## Written exercise:
Reproduce, word for word, the lines of the material from the very first line through the line containing "The width and", and nothing more.

## Data provided:
··········

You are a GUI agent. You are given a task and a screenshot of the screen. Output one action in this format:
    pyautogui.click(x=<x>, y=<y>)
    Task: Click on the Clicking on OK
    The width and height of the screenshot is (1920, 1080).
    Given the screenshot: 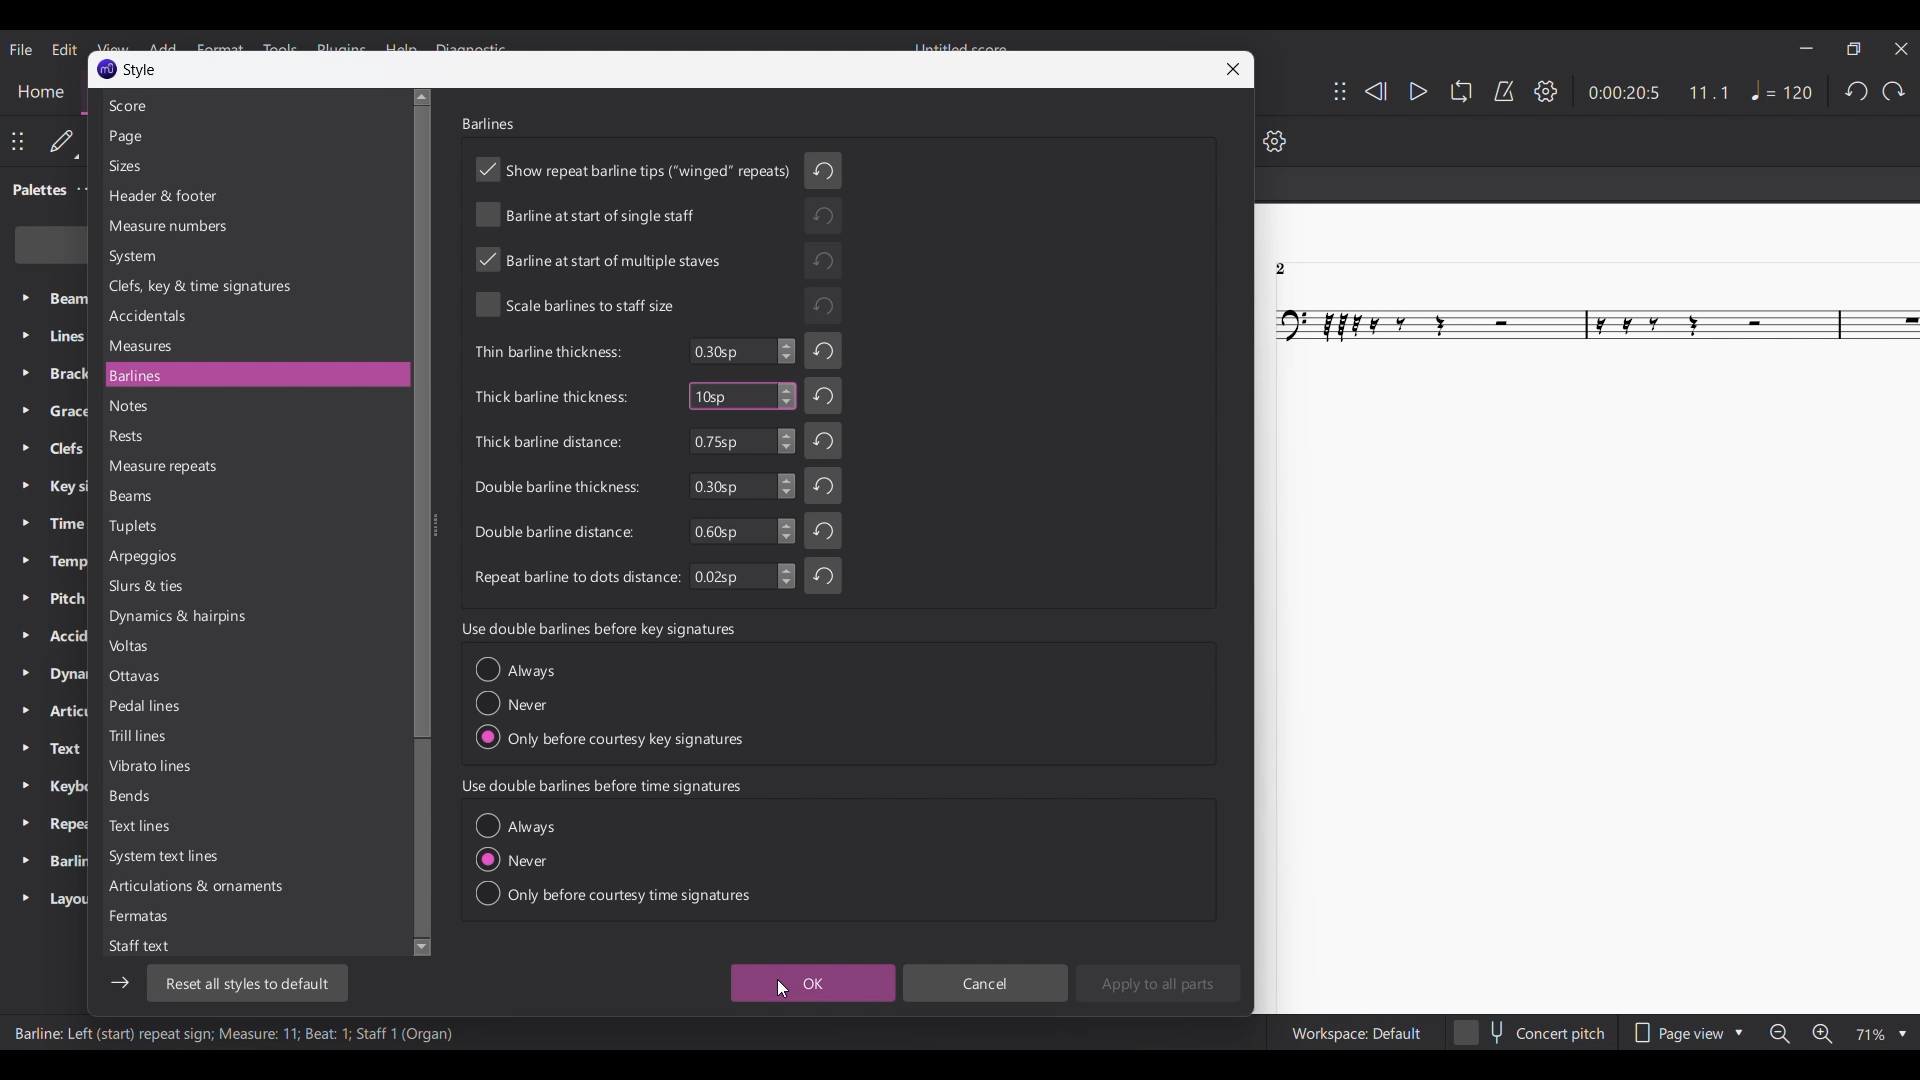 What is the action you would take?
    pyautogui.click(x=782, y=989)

··········

## Response to the exercise:
You are a GUI agent. You are given a task and a screenshot of the screen. Output one action in this format:
    pyautogui.click(x=<x>, y=<y>)
    Task: Click on the Clicking on OK
    The width and height of the screenshot is (1920, 1080).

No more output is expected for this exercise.